> _Given exercise_
Rewrite the material below as a numbered list, starting with the line containing "Point to the downward" and going on through the line containing "Action: click(x=316, y=29)". Skip the blank lines and leave the pictures out.

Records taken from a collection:
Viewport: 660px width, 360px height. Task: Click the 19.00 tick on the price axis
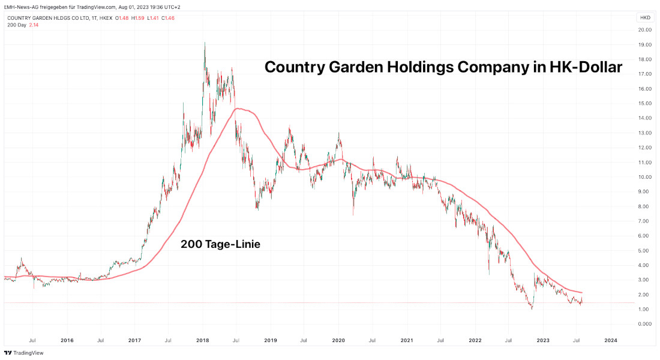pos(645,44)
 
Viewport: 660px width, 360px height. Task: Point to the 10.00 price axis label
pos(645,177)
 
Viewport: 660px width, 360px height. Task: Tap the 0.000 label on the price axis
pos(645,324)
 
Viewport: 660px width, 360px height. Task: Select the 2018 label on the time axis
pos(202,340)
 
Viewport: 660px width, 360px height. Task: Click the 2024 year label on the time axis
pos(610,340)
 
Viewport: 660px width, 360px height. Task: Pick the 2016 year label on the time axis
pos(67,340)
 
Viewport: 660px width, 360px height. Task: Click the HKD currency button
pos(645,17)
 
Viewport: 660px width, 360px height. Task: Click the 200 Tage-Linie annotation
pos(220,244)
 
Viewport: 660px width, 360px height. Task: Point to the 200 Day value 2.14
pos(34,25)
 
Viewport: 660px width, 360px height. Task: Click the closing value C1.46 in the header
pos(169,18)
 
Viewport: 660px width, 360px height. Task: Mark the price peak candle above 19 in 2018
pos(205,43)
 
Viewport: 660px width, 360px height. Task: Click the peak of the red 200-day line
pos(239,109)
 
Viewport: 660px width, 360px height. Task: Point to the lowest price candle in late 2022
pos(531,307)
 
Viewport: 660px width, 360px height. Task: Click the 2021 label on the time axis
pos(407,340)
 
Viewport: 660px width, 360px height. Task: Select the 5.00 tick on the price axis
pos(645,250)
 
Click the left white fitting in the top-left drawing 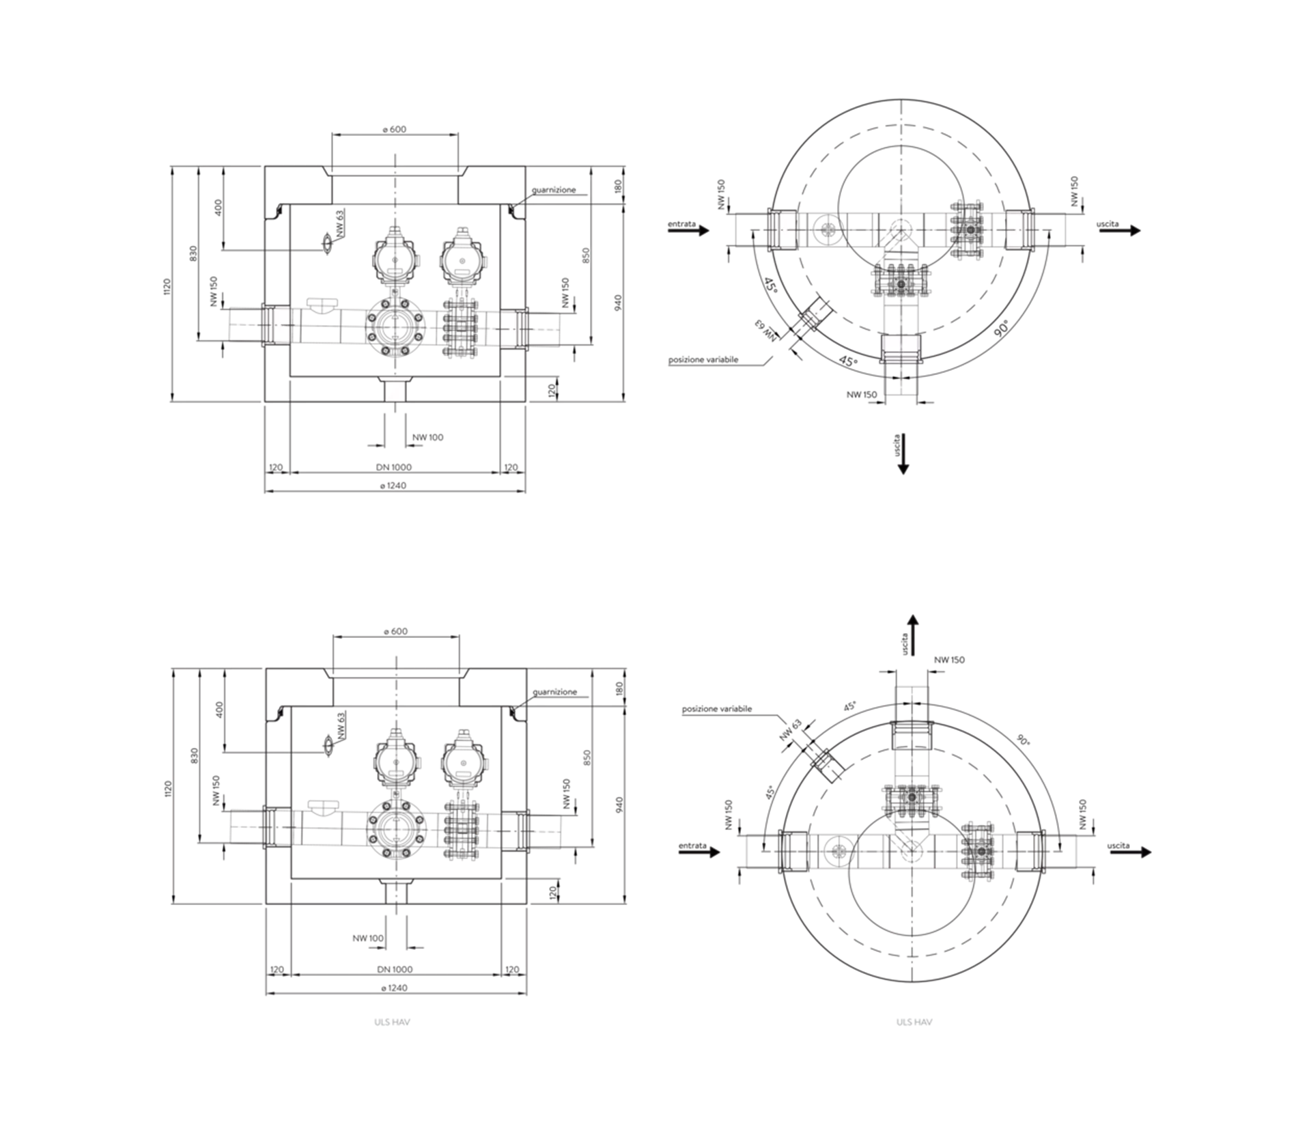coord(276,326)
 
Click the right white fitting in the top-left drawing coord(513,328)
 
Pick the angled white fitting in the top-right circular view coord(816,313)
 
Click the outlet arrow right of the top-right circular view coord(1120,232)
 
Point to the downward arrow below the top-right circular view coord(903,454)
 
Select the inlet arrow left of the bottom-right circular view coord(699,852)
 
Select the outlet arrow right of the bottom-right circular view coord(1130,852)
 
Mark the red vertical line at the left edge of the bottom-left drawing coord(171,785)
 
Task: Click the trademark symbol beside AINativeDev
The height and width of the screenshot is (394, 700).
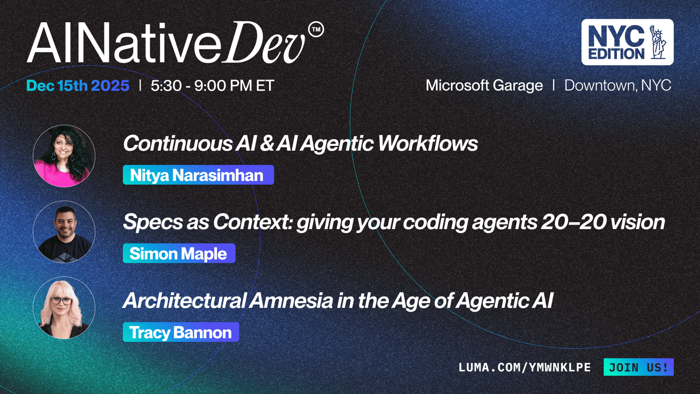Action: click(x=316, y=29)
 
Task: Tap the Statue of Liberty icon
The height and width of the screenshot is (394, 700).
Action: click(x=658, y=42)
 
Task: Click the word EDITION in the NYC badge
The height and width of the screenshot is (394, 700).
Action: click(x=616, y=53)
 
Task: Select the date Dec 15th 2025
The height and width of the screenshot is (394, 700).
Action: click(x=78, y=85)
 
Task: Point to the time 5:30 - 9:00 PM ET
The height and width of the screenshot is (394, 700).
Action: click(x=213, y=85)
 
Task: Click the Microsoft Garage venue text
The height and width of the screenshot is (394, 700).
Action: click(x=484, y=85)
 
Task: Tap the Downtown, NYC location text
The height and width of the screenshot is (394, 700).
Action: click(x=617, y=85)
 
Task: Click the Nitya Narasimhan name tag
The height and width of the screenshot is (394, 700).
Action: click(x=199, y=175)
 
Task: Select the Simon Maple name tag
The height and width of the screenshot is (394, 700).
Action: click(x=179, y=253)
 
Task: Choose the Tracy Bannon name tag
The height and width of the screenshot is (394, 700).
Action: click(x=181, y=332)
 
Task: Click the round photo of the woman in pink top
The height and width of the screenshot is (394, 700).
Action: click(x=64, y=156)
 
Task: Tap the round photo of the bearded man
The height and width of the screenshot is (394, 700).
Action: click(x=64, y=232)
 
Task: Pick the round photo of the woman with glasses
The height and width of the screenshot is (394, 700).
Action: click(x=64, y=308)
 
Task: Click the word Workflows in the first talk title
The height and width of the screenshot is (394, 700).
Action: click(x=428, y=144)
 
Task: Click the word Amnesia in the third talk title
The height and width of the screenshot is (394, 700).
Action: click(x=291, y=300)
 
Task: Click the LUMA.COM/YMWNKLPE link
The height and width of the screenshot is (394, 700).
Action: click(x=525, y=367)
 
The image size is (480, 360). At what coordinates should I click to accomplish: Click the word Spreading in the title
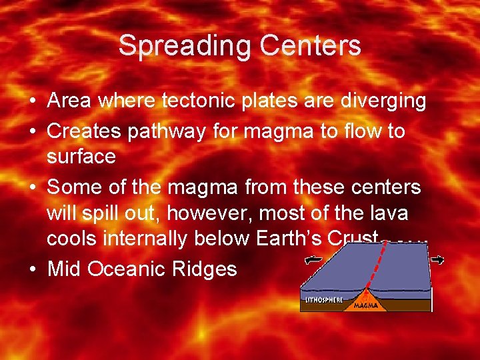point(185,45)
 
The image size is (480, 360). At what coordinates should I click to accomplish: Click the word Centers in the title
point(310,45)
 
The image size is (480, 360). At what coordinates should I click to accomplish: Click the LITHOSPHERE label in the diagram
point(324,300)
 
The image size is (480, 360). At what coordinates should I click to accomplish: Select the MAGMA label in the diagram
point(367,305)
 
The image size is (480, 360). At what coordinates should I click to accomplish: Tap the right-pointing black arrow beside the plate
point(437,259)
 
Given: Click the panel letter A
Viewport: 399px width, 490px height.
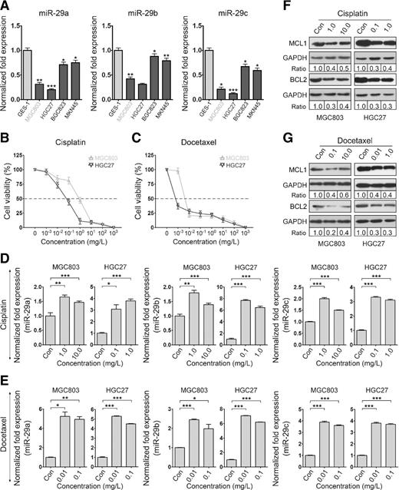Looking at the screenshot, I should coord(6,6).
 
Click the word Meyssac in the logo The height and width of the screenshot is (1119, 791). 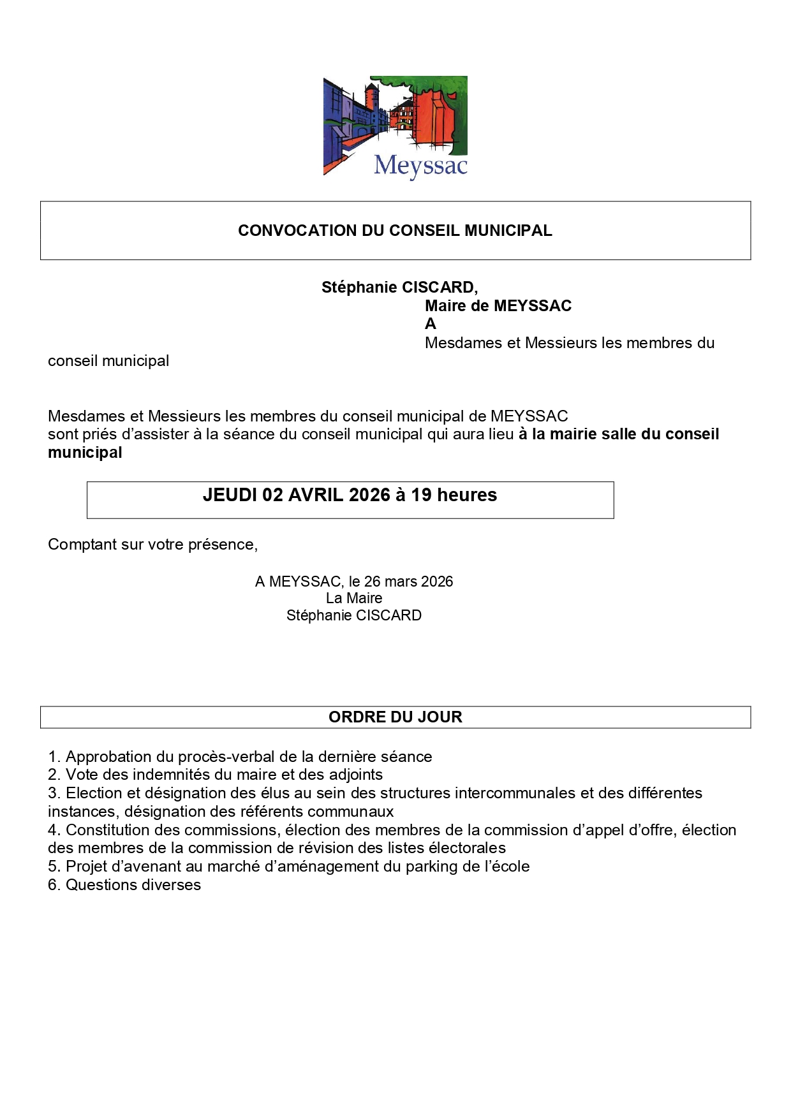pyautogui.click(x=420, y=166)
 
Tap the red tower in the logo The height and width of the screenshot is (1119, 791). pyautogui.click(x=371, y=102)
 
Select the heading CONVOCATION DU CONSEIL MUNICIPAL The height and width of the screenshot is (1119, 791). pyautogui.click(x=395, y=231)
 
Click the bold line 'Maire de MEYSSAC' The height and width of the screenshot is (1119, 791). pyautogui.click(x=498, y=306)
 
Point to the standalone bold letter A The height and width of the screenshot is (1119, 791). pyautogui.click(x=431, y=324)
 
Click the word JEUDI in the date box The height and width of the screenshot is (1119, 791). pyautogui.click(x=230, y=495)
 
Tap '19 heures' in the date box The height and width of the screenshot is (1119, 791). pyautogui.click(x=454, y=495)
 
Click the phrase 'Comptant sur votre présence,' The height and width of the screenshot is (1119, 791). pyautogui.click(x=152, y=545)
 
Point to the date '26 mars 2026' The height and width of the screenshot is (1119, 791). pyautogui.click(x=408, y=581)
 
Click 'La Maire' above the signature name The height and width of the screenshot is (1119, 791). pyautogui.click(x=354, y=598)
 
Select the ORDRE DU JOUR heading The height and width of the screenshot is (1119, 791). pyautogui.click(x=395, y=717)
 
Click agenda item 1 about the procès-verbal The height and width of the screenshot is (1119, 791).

> _Correct response_
1. Point to the downward arrow below the top-right circular view coord(903,454)
2. Select the inlet arrow left of the bottom-right circular view coord(699,852)
3. Select the outlet arrow right of the bottom-right circular view coord(1130,852)
4. Mark the red vertical line at the left edge of the bottom-left drawing coord(171,785)
5. Task: Click the trademark symbol beside AINativeDev
6. The height and width of the screenshot is (394, 700).
7. Action: click(x=316, y=29)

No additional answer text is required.